CONFIDENTIAL
Issued by CSCU System Office 03/20/2015
REASONABLE ACCOMMODATION REQUEST FORM
To be completed by employee or job applicant requesting an accommodation. Send to:
TDirector of Human Resources/Labor Relations
(203) 285-2537
This form must be used by college employees and/or applicants for employment who believe
they have a disability and wish to request a reasonable accommodation under the Americans
with Disabilities Act (ADA) or other applicable State and Federal civil rights laws. By considering
this request, the College does not consider or regard the person making the request as having a
disability as defined by the ADA, the Connecticut Fair Employment Practices Act, or any other
applicable law.
The purpose of this form is to assist the College in determining whether, or to what extent, a
reasonable accommodation is appropriate for an employee or applicant for employment.
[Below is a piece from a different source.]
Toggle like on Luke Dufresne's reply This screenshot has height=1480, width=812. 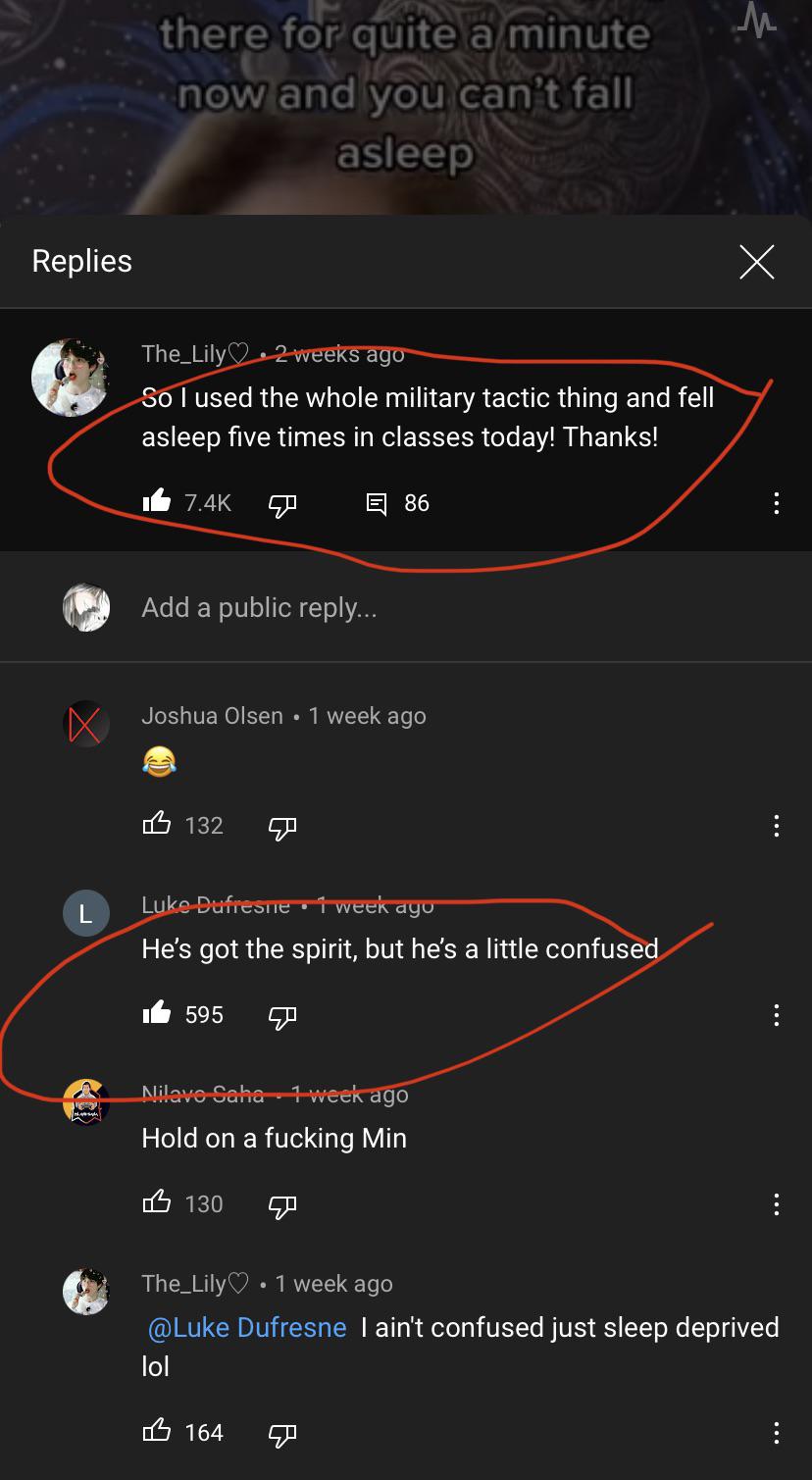click(157, 1014)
This
form must be maintained separately from the employee’s personnel file and is a confidential
document.
Fill out all sections that apply to you
Name:______________________________________ Date of Request_______________
Job Title/Classification:_________________________ Phone #: ____________________
Supervisor’s Name:____________________________ Phone #: ____________________
Department/Unit:_________________________________________________________
If job applicant, for what position are you applying? _____________________________
1. Identify the physical and/or mental impairment(s) for which you are requesting an
accommodation and expected prognosis/duration of the impairment(s).
2. Explain how the impairment(s) listed in #1 affects your ability to perform the essential
function(s) of the job/job applying for.
3. List the accommodation(s) you are requesting.